Though I am a programmer, I don’t do people’s homework for
them. That just robs them of an education.
You have my full permission to implement this project in any way you please
and to keep all the profits from your endeavour.
Please do not email me about this project without reading the disclaimer above.
SAX (not an acronym) is a more efficient file transfer protocol than HTTP (Hypertext Transfer Protocol) or FTP (File Transfer Protocol) which are based on TCP/IP (Transmission Control Protocol/Internet Protocol). TCP/IP sends half its time
acking every packet, which wastes bandwidth and slows things down. SAX is intended to work efficiently even when the
transport layer is flaky and loses packets or loses connections.
I originally designed SAX before anyone used the Internet, and before I had ever heard of TCP/IP or UDP (User Datagram Protocol). The
error-correcting modem had not yet even been invented. I was thinking in terms of dial-up augmented by X.25.
I wanted something as simple to use as a FAX (Facsimile), so made it rhyme with FAX, like a sexy FAX, but it is not an acronym.
SAX is not an acronym. It was originally coined as just a mix of FAX and SEX since it was intended to replace
inefficient FAXing of documents with sexy new protocol. Recently the XML (extensible Markup Language) people have absconded with the term SAX for
a parser. I got it first, but of course had no official registration on the word.
What Is SAX For
The basic SAX algorithm could be used to:
- Invent a replacement for FTP that uploads and downloads files, that works efficiently even over lines that
disconnect frequently and lose packets. If you go that route see my essay on how an atomic FTP uploader should work.
- Invent a replacement for BitTorrent that uploads and
downloads files, that works efficiently even over lines that disconnect frequently and lose packets.
- Invent a replacement to HTTP for downloading files, that works efficiently even over lines that disconnect
frequently and lose packets.

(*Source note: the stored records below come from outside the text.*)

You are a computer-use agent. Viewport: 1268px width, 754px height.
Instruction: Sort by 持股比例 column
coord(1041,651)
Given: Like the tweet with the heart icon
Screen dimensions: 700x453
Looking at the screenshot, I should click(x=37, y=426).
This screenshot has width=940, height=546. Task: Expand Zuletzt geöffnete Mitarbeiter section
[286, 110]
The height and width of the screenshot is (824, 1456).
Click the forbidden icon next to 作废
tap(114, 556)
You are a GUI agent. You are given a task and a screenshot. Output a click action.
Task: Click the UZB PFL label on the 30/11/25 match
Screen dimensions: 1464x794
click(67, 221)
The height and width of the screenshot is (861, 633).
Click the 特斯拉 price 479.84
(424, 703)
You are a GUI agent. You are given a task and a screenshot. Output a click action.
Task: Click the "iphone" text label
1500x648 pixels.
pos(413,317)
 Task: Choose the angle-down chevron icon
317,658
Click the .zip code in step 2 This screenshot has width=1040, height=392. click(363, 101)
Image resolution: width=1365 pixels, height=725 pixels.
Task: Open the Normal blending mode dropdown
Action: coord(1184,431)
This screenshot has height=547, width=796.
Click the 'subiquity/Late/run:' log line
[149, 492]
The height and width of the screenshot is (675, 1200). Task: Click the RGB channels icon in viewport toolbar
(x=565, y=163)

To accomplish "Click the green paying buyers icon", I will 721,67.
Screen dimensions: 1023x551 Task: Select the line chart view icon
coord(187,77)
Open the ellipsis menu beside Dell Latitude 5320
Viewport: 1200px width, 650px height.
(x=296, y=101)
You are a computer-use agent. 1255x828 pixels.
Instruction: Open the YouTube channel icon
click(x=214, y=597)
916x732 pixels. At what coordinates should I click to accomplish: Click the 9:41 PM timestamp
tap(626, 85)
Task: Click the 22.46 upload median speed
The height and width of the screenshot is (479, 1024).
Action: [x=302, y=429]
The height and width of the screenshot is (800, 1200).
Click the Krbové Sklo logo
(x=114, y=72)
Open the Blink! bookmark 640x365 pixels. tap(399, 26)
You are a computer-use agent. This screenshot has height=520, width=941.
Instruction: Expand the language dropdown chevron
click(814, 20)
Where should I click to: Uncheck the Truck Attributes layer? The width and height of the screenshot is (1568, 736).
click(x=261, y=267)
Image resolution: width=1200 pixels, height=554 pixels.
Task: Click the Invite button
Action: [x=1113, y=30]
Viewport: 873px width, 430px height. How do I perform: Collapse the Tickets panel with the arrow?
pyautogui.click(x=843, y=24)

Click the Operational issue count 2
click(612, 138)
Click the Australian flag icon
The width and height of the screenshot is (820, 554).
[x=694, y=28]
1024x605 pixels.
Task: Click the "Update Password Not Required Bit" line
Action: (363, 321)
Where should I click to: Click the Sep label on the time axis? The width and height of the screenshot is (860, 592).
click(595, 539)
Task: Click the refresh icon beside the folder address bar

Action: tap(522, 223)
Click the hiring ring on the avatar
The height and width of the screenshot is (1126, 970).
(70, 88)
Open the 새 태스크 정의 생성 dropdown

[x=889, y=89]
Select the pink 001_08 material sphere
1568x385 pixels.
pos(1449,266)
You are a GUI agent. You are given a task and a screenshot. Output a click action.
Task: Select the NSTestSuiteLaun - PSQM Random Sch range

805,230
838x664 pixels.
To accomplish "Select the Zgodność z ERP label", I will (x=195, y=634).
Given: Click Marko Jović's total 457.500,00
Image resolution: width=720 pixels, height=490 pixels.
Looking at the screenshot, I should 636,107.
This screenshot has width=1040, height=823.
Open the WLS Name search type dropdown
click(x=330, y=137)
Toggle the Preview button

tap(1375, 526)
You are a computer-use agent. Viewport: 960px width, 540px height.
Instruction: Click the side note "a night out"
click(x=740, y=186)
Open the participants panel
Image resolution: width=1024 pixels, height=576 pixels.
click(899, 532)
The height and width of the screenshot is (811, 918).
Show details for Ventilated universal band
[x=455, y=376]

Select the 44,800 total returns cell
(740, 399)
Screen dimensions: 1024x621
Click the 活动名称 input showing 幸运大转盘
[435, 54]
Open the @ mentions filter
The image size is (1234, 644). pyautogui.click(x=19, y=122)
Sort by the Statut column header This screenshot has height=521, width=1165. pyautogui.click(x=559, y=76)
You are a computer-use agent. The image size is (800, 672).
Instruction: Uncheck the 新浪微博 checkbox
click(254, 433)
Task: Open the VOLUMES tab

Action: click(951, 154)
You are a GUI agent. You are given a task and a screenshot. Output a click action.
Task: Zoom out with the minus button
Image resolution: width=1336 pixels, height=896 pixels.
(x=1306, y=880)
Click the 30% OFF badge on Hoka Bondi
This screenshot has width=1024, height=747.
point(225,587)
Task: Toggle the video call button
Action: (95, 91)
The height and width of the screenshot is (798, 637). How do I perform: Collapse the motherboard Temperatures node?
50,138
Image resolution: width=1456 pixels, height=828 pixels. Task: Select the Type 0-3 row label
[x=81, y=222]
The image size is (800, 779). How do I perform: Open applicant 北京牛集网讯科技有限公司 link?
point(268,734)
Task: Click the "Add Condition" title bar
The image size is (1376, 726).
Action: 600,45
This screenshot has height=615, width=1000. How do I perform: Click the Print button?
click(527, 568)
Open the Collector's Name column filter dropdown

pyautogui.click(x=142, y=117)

It also uses multiple mirror servers dymamically selecting the one the fastest and
least busy. Of course it would automatically recover if any server or connection to it failed by using alternate
servers. See my essay on closest download mirrors.
- Invent a fast file copy for LANs (Local Area Networks). You save all the acks on each packet. The low level packet protocol in
Ethernet does not guarantee delivery. As the LAN (Local Area Network) becomes every more heavily loaded. the percentage of lost packets
goes up. This is where SAX shines by cutting the total number of packets it throws onto the LAN in half, and my
more efficiently handling retransmission of lost packets.
Here are the key features of the SAX protocol. I will leave it up to you to fill in the details. The protocol itself
is much simpler than other protocols:
- You can think of SAX as a sliding window protocol, like Kermit or Zmodem, where the window is the entire file
does not ack individual packets. It only acks every 60 seconds or so as an are-you-there? I’m-alive
heartbeat and when file transfer is complete. Either end can ask the other at any time Are you still
alive? or What is your view of the work still to be done?
- Packets are fixed length. They carry with them the record number where they fit in the file. You multiply the
record number by packet data length to get the offset where they fit.
- Every SAX packet is self-identifying — where it fits into the file being transferred. Packets may arrive out of
order, or be repeated without any damage. Good packets are never discarded the way they are in most other
- Sender and receiver maintain bitmaps of which parts of the file they think have been successfully sent. When a
sender sends a packet, it marks that chunk done. When the receiver receives a packet successfully it marks that
chunk done. When the sender receives an ack, it marks unreceived chunks as undone. The file transfer is complete
when the receiver acks with an empty to do list.
- An ack is a list of all the parts of the file that have not been received yet. The file transfer is over
when the receiver’s ack says all has been received, that there is no more work to do. The ack consists of a
complete list of the parts of the file that still need to be transferred according to that end, given as a list of
ranges and individual chunk numbers.
- The SAX protocol must be built atop IP (Internet Protocol) or UDP, not sockets TCP/IP to avoid the automatic acks on every packet.
Have a look at the java.net.DatagramPacket and java.net.DatagramSocket classes. Unlike TCP/IP, SAX never disards any good packet, and never asks for
a good packet to be retransmitted. This is particularly important on poor connections when a high percentage of the
packets are lost or corrupted.
- Any packets received with bad checksums are just ignored. The Datagram classes should handle creating and
verifying checksums and discarding bad packets for you.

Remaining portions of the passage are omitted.